A Comédia A Eufrósina de Jorge Ferreira de Vasconcelos, contemporâneo de Camões, possui mais de 200 palavras que, até hoje, nem os mais renomados filólogos conseguiram decifrar. Até hoje, qualquer nativo falante de português aldilá do semianalfabetismo, pode ler Os Lusíadas, vazado em português culto, relatinizado, clássico, digamos do Século XVI.
Fiquei assustado, na época, ao ser escalado para dar esse curso. Mas logo relaxei. Dentro do maravilhoso sistema didático americano cuida-se do professor tanto quanto do aluno. Sem dúvida, um dos motivos do sucesso dos empreendimentos americanos no mundo é o seu sistema educacional que prepara os cidadãos acima de tudo para aprender, como aprender e porque aprender. Nós aqui estamos apenas preparados para ensinar.
Recebi um manual. Teoria teatral e peças americanas destrinchadas, dissecadas e explicadas. Ensinar desse jeito era covardia. Não obstante, o professor dedicado aprendia ao mesmo tempo que os alunos e com mais profundidade, inclusive adquirindo um conhecimento na área básico, sólido e sem mistificações. Estávamos na era Edgard Santos, Martim Gonçalves, A Ópera dos Três Vinténs de Brecht encenada nas ruínas fumegantes do TCA. Não perdi uma peça. Lendo-as com know how. Vi Othon Bastos imitando Stanley Kowalsky em A Streetcar Named Desire de Tenessee Williams, um Nelson Rodrigues refinado. Depois soube que Martim tinha passado o filme de Elia Kazan exaustivamente para o elenco marlonbrandizando o pobre Othon. É o axioma de Chacrinha: nada se cria, tudo se copia.

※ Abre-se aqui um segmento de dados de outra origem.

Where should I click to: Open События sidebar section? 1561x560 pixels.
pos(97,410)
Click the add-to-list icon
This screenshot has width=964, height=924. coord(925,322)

Minha mãe era da SCAB. Desde 10 anos, ela me levava para ver os prodígios de Alexandrina Ramalho. No Rio, não perdíamos teatro. Cheguei a ver O Pedestre de Martins Pena com Fernanda Montenegro novinha no Ginástico Português. Bem mais tarde, na UFBA, me obrigaram a ensinar teatro português, até hoje um enigma pra mim.
Fora Gil Vicente, nada que preste. Nem A Castro de Antônio Ferreira, primeira peça européia em prosa. Não há dramaturgia na língua portuguesa. Glauber no megagabinete de Prestes no Kremlim, viu três imensas fotos na parede. Jorge Amado, Niemeyer e Guilherme Figueiredo, único dramaturgo de língua portuguesa montado por lá, por razões das raposas capitalistas. Não sei porque diabo uma língua com epopéia das 3 melhores do mundo, o melhor poema moderno, Tabacaria, do Pessoa, eleito pela crítica francesa e ficcionistas nível Eça e Machado só vive chutando na trave no teatro.
Será vai surgir algum avatar do Século XVI em 500 anos de solidão?